The week of Monday June 21 to Sunday June 28 as seen through bullets:

  • On Monday I received a super sweet email from an ex-student of one of my DataVis courses at the TU Delft. My course got a “one of the best” rating, but more importantly, the gentleman in question explained that it had inspired him to make a career in DataVis (and judging by his work record up to now, he’s doing a really good job of it!). It’s hard to explain how much good such a thank you mail does to my heart.
  • This reminded me accutely of the concluding life advice the American author David Sedaris gave to the guests attending his edition of the Dutch College Tour. The advice was:

Write thank you notes.

He made it patently clear that “thanks in advance” was absolutely not good enough, but that a dedicated thank you email or letter after the fact was an art that he recommended we all practise. I shall try harder to remember to do this more often!

  • I wrote a really nerdy bullet in this post about trying out docker.
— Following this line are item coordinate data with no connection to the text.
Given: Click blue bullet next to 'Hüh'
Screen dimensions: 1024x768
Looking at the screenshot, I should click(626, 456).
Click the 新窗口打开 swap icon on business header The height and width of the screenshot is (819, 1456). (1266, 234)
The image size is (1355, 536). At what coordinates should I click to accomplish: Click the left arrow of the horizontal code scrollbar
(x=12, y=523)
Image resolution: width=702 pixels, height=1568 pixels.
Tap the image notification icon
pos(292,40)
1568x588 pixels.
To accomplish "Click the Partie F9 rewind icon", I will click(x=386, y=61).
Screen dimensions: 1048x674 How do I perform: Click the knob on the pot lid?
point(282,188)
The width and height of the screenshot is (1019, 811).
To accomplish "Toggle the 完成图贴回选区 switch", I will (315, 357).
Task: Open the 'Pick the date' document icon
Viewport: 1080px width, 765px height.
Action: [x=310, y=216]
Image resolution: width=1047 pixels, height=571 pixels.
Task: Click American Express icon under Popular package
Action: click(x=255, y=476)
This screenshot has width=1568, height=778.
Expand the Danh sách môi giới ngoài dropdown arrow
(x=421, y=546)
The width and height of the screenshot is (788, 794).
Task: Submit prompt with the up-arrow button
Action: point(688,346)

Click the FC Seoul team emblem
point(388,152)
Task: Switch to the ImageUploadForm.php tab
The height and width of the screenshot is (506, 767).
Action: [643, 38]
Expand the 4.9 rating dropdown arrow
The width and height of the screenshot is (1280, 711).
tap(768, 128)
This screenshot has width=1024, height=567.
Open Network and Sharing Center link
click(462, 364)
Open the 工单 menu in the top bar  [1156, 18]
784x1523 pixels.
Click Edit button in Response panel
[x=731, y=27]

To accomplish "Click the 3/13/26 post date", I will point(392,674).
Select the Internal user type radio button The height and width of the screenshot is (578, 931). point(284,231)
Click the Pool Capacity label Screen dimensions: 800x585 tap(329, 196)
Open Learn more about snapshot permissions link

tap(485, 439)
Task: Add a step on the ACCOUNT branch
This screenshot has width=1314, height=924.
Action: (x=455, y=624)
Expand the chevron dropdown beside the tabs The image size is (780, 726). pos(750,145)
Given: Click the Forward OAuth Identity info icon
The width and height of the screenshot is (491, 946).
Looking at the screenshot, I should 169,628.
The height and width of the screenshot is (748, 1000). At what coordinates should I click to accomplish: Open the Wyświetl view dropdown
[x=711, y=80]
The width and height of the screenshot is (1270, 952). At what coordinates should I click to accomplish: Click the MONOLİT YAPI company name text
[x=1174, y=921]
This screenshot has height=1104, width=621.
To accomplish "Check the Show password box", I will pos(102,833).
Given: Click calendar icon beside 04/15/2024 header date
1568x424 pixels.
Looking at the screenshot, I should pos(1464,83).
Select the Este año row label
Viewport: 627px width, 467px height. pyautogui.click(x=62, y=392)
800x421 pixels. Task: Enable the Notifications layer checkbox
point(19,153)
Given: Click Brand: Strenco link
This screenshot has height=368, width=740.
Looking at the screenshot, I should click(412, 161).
Then I wrote this bullet to warn you about the nerdiness of the subsequent one.
  • I finally got to try out docker. It gave me great pleasure to do this in exactly the way that would probably cause any docker expert to pass out due to the sheer magnitude of rules and guidelines I alternatively broke and bent. I’m only using docker as a convenient way to bring up development-only light(er)-weight isolated virtual environments on my macbook using boot2docker. On Linux I would probably just use LXD/LXC, but there’s no boot2lxd (yet?) and I like to have my development tools consistent everywhere. I can report that even when you’re doing it wrong, docker works pretty well. The upshot is that I now have a docker image, based on ubuntu-upstart, with postgres, solr, redis and a whole bunch of Python to start containers from and work on one of our products that requires that stack. I use IntelliJ’s remote interpreter support for the IDE parts of this solution.
  • This week, I really missed my AfrikaBurn family. I guess we should start thinking seriously about our next appearance in Tankwa Town. This has also made me think a little more about nostalgia, and especially the fact that it’s directed at a point in space-time. We can travel through relevant space more or less at will. However, through time we can only move in one direction, and as if that wasn’t bad enough, we have to move at the same speed as everyone else. If we wish to reach back through space-time to that exact point of nostalgic origin, our only choice is to learn how to warp reality by sculpting with perception.

Have a great week, and remember to write that thank you note! Thank you very much for reading this!